─── DATA SUPPLIED ───
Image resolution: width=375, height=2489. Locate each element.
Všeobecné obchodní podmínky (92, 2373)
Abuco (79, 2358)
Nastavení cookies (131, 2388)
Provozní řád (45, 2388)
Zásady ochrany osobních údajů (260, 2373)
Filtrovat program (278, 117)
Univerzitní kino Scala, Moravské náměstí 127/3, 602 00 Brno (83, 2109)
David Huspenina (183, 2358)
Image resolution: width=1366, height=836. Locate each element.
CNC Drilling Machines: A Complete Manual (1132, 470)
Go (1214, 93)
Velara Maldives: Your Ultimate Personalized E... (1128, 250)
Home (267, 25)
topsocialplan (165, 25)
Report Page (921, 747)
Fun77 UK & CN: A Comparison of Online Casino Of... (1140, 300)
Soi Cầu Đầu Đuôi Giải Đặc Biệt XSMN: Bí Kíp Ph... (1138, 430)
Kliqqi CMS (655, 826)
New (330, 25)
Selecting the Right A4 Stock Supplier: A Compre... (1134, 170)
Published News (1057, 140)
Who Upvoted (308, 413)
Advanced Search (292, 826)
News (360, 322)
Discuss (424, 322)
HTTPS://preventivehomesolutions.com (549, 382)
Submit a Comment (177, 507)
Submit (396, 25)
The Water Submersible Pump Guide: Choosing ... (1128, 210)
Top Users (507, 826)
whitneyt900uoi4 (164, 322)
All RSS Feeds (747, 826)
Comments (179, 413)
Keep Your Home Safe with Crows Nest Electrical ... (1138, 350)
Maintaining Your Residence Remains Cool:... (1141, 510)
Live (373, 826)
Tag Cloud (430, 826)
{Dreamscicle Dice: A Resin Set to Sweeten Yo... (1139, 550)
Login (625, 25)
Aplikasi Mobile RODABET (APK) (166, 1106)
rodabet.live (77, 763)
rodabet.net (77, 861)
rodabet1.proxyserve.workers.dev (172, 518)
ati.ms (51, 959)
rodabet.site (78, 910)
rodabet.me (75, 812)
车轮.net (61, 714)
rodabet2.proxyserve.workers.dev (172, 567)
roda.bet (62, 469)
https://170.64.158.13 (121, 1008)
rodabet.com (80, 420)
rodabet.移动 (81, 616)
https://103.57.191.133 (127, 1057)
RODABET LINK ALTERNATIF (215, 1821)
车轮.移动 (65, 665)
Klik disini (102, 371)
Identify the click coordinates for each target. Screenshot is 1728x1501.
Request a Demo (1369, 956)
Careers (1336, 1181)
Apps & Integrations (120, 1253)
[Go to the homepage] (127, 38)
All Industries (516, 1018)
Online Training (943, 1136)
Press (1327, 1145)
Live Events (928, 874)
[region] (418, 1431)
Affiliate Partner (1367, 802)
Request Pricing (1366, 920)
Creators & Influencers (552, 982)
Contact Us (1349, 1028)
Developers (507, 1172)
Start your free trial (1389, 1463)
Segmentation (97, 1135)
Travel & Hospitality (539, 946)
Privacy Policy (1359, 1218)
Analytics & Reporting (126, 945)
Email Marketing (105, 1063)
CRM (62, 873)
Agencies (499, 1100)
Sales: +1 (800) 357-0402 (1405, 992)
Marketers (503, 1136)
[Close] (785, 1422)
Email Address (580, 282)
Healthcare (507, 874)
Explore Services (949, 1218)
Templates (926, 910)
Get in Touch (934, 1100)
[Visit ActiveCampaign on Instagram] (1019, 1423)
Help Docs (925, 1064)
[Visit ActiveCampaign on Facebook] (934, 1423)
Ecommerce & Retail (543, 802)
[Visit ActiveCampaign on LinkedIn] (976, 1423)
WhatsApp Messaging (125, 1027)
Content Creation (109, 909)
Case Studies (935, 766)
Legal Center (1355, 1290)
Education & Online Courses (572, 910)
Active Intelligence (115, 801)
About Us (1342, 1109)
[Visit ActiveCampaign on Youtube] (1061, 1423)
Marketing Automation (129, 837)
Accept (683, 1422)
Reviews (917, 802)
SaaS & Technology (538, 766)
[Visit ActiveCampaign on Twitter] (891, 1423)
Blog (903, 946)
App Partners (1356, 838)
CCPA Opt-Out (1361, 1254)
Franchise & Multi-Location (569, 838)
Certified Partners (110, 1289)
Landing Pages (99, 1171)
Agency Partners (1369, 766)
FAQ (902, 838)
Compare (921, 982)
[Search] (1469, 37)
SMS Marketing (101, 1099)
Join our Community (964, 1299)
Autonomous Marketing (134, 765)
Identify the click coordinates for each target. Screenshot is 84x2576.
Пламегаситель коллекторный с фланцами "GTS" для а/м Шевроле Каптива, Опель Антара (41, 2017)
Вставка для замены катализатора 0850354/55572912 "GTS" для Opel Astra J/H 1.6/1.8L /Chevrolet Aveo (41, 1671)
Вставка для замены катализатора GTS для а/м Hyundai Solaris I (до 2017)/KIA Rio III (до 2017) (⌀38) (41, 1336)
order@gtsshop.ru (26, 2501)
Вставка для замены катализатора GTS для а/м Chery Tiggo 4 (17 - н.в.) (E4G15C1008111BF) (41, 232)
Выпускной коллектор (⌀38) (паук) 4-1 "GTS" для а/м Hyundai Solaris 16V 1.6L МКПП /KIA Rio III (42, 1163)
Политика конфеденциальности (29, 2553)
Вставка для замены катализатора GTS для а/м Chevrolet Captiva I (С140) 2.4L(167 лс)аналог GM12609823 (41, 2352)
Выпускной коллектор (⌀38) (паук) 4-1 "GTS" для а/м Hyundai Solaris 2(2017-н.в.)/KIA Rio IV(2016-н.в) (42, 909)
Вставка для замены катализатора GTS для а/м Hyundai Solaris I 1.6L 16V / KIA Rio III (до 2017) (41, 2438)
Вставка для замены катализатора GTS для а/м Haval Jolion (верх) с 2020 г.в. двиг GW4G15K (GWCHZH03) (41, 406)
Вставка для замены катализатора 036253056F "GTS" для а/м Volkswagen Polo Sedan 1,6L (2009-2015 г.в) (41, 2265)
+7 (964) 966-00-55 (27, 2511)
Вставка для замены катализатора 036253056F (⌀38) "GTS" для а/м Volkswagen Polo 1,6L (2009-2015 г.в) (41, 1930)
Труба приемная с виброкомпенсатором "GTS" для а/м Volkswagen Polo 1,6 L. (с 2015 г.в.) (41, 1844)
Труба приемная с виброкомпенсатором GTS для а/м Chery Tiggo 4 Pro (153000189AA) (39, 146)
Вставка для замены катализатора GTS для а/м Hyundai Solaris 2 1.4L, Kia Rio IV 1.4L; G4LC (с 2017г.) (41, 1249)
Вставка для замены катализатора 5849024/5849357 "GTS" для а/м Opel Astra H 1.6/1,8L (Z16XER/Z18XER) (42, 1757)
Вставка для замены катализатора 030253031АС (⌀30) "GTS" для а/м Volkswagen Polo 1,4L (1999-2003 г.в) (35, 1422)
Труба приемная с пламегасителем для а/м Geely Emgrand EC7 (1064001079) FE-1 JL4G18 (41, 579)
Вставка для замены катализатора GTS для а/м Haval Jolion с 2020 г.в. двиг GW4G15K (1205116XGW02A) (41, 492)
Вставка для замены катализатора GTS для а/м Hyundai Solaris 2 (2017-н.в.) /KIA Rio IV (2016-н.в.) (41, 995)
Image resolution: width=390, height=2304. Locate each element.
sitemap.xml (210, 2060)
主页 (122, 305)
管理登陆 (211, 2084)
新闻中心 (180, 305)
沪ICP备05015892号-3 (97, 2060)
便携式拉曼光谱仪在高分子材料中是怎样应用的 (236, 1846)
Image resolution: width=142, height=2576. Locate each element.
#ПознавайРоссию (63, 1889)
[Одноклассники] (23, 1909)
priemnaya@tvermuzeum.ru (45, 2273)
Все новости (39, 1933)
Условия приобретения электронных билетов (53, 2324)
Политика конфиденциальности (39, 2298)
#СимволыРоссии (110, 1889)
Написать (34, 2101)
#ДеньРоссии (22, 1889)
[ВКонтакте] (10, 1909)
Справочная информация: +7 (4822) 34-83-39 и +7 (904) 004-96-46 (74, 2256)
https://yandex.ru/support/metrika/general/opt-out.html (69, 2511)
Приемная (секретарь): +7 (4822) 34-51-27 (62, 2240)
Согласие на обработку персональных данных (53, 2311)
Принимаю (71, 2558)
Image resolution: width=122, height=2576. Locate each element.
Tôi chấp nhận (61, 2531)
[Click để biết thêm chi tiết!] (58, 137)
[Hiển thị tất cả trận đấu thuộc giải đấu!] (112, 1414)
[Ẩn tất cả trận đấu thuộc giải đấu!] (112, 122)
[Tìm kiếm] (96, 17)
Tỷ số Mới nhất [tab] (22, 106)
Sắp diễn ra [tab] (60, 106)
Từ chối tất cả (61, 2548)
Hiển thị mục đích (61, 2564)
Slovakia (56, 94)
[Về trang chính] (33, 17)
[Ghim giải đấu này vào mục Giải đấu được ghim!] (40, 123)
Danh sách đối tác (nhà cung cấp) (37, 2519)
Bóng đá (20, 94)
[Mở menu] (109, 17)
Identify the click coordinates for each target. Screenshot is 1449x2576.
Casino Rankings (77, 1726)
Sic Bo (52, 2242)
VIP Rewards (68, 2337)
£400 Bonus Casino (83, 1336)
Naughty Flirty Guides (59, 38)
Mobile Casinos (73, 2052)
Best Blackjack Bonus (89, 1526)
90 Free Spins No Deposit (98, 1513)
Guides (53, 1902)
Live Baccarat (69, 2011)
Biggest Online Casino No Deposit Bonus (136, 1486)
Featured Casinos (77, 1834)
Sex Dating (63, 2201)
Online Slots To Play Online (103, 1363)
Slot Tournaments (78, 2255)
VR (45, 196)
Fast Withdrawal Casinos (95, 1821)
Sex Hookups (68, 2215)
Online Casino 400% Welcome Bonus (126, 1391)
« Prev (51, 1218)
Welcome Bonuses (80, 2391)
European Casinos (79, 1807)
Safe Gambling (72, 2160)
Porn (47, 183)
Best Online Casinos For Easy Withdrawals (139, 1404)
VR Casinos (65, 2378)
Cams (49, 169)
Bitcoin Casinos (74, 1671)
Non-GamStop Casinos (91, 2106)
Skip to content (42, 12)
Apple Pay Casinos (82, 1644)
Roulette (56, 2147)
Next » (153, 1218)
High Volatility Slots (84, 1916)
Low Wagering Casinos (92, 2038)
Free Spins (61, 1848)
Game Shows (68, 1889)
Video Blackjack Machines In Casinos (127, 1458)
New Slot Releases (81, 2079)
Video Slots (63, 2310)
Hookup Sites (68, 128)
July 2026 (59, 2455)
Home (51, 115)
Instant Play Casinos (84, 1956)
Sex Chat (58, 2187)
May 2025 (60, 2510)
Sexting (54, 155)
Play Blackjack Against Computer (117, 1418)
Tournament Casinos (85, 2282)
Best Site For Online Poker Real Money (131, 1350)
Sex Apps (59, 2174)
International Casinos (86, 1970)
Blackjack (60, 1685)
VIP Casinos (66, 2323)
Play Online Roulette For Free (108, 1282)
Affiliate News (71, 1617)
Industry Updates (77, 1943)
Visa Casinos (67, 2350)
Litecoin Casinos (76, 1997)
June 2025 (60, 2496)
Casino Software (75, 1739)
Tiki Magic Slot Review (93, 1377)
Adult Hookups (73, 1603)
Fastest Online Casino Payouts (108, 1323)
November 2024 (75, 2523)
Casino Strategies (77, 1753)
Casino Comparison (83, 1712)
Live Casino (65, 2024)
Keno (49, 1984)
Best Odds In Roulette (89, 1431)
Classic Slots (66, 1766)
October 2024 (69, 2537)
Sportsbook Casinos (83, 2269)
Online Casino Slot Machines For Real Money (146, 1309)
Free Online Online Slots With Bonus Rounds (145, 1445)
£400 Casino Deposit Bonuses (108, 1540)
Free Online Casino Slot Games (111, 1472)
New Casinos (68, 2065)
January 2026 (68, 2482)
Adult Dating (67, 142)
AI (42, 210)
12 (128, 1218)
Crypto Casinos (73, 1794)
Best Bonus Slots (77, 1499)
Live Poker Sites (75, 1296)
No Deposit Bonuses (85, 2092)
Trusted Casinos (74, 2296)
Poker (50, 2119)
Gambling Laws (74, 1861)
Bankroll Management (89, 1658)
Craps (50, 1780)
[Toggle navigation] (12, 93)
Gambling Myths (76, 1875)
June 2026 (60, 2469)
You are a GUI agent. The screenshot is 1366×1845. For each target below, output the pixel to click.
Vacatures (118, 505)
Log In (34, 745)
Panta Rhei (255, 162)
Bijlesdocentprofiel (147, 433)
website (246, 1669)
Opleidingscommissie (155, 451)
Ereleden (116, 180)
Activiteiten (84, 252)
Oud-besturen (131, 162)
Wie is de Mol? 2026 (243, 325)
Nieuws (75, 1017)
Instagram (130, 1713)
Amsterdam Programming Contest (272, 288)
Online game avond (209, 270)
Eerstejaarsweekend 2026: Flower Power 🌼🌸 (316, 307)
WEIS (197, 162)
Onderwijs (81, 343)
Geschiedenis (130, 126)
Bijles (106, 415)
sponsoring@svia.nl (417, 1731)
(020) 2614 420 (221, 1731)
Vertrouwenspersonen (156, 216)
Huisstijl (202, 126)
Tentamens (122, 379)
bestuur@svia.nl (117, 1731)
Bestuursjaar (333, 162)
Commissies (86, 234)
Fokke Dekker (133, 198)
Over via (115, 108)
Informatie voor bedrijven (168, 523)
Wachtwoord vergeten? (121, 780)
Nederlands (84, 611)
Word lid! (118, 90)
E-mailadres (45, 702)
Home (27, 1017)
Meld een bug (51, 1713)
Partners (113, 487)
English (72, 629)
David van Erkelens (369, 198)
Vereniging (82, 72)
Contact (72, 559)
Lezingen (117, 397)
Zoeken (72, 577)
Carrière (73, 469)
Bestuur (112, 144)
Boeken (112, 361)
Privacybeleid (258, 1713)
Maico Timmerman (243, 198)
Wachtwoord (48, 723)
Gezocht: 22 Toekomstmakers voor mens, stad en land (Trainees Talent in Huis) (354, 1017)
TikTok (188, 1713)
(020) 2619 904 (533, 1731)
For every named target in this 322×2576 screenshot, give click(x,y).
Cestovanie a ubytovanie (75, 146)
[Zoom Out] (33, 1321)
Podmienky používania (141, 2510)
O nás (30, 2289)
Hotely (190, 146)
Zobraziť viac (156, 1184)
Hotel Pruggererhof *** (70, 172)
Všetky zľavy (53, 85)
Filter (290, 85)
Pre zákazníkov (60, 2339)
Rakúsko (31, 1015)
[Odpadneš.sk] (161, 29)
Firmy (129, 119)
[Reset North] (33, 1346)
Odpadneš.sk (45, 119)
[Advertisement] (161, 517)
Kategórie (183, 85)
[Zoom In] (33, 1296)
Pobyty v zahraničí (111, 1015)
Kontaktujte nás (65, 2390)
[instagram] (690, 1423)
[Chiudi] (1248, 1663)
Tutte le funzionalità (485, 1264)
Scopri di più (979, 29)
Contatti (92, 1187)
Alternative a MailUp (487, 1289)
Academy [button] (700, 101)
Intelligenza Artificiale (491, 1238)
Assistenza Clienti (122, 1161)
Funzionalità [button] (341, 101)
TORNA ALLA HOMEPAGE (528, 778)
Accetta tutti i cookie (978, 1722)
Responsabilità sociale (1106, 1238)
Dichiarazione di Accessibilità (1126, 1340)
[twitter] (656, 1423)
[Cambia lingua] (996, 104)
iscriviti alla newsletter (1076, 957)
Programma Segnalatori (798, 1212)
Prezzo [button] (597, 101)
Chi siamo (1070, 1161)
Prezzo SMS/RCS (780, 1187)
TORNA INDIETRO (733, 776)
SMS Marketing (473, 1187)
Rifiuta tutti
───
A count alone is required. How many lines in the entries contain the string "button"?

3